In PD patients two different clinical phenotypes are commonly described, namely a tremor dominant subtype and an akinetic-rigid subtype. The first subtype of patients is usually characterized by slower disease progression, a lower degree of cognitive impairment and minor incidence of neuropsychiatric disorders compared with the latter group (Lewis et al. 2005; Oh et al. 2009).

These data reflect pathological differences where tremor dominant subtype patients presented with more severe impairment of the middle part of the substantia nigra pars compacta and lesion of retrorubral area A8, while patients with akinetic-rigid subtype presented with a major degeneration in the ventrolateral part of the substantia nigra pars compacta (Jellinger 1999).

However, neurodegeneration in PD not only involves brain areas, but can also be present externally of central nervous system with the occurrence of severe non-motor features (Langston 2006; Chaudhuri et al. 2006).

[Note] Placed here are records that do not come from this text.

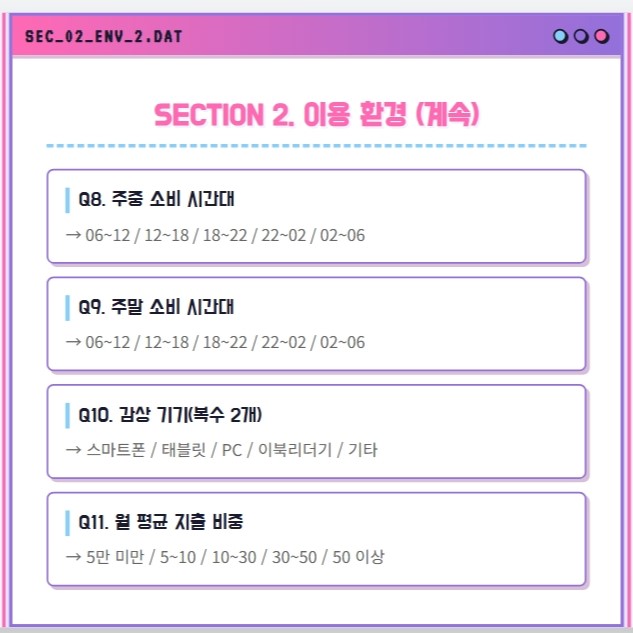Click the arrow icon under Q9
The height and width of the screenshot is (633, 633).
(73, 342)
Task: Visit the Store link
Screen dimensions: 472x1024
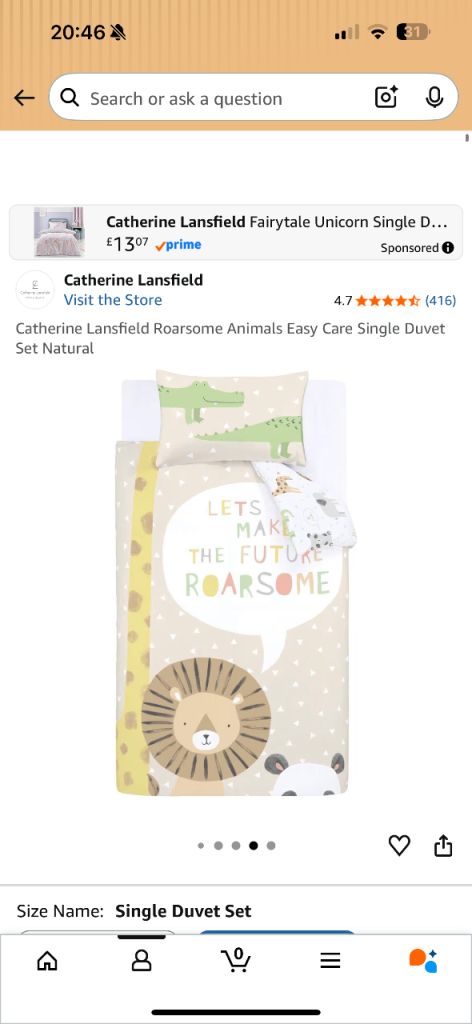Action: point(113,300)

Among them, symptoms of cardiovascular dysautonomia are a common occurrence in Parkinson’s disease, often occurring prior to motor impairment (Mathias 1998; Goldstein 2003). Previously, SPECT studies with 123I-metaiodobenzylguanidine (MIBG) indicated a cardio-selective, postganglionic denervation in PD patients (Taki et al. 2004; Mitsui et al. 2006).

This data explicates how the damage to the postganglionic sympathetic efferences in PD patients may be the main cause of dysautonomia (Ziemssen and Reichmann 2010).

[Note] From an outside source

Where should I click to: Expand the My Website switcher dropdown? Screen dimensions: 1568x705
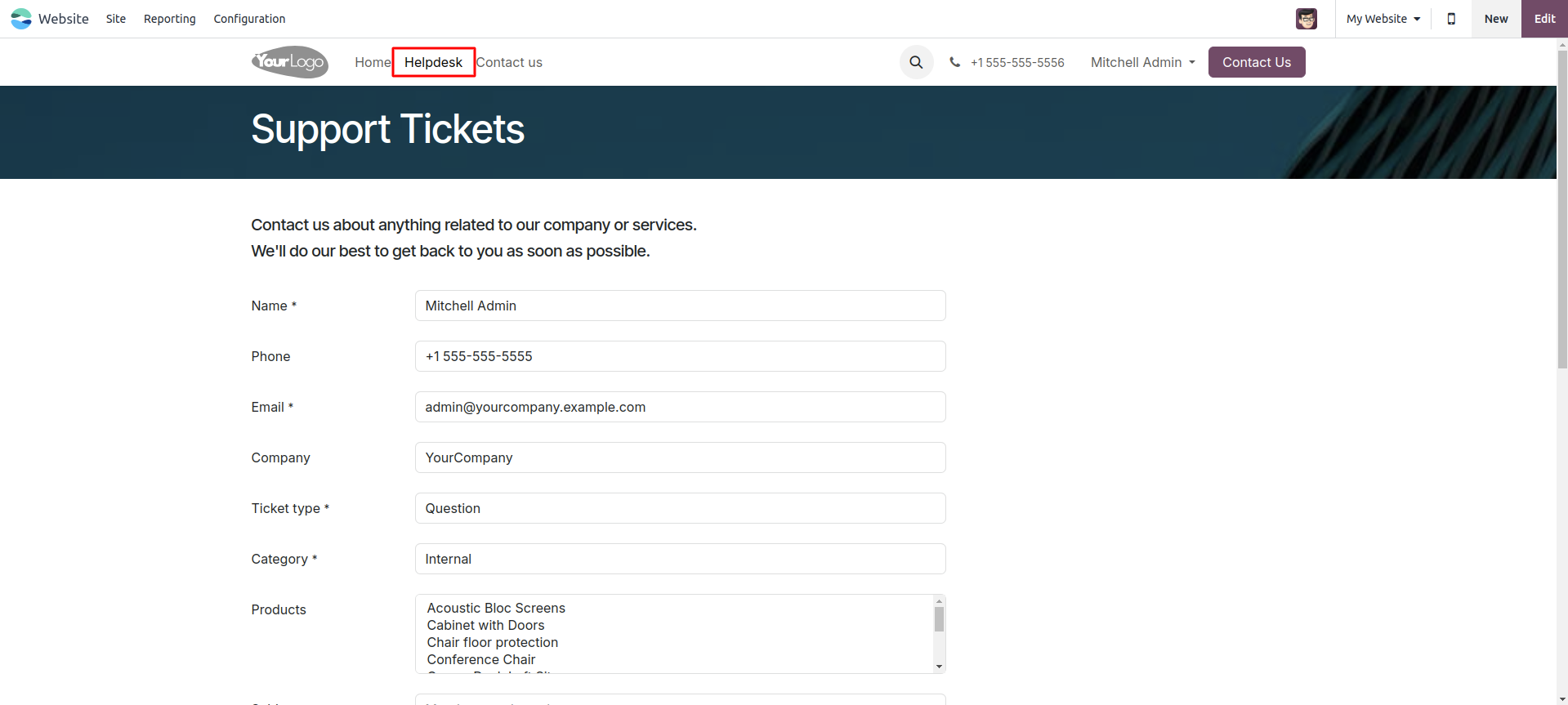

HRV parameters reflect cardio-vagal modulation, sympathetic excitation (Pagani et al. 1997) and sympathovagal balance (Eckberg 1997) and can be quantified and displayed using spectral analysis (Cadeddu et al. 2010). Among the power spectrum frequency bands, the HF band is thought to reflect the parasympathetic activity mediated by the vagus nerve, whereas the LF band is thought to reflect the baroreflex modulation of the autonomic outflow mediated by both sympathetic and parasympathetic systems (Goldstein et al. 2011).

Given that, this study shows LF values significantly lower in the akinetic rigid dominant subtype compared to tremor dominant control group, indicating that the disease led to a more evident impairment of the baroreflex modulation of the autonomic outflow mediated by both sympathetic and parasympathetic systems in the first class of patients. Thus, there was a significant alteration in autonomic parameters in PD patients with akinetic rigid dominant compared to tremor dominant subtype.

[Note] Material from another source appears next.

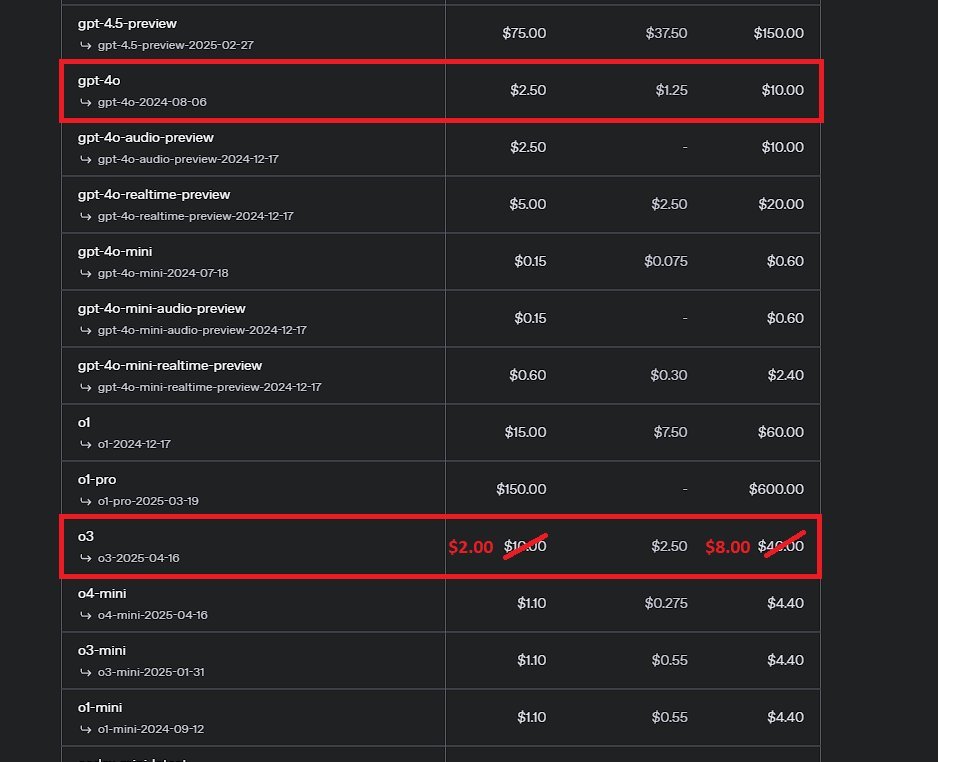Image resolution: width=961 pixels, height=762 pixels.
Task: Click the red $2.00 o3 price annotation
Action: pyautogui.click(x=470, y=547)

Moreover, using time domain analysis of HRV, we found that despite the normal mean resting heart rate (as measured by RR interval) in PD subjects, there was a notable reduction in HRV and SDNN (estimate of overall HRV) when compared with normal controls. Total HRV and SDNN index correlate to the total power of the analysis when applied on a 24-h measurement (Camm et al. 1996) underlining the value of the reduction of the LF components of the power spectrum. On the other hand, the increase of SDSD, which correlates to the HF components of the power spectrum when applied on a 24-h measurement (Camm et al. 1996), confirms the imbalance of the autonomic components evidenced with the power spectrum analysis.

These findings support the biological relevance of clinical subtypes backing the idea of a different pathophysiological process between these subtypes. These differences are not only important for a better classification between PD patients, but also suggest that different subtypes may also result in different responses to therapy or in the possible development of cardiovascular side effects of dopaminergic drugs in these different populations.

This study also confirms previous results on significant abnormalities in sympathetic function of PD patients compared to controls and suggests the presence of an enhanced autonomic dysfunction in PD patients, especially in patients with akinetic-rigid PD subtypes. The presence of cardiovascular autonomic dysfunction might represent an important cause of comorbidity in these specific forms of PD, with possible effects on cardiovascular symptoms.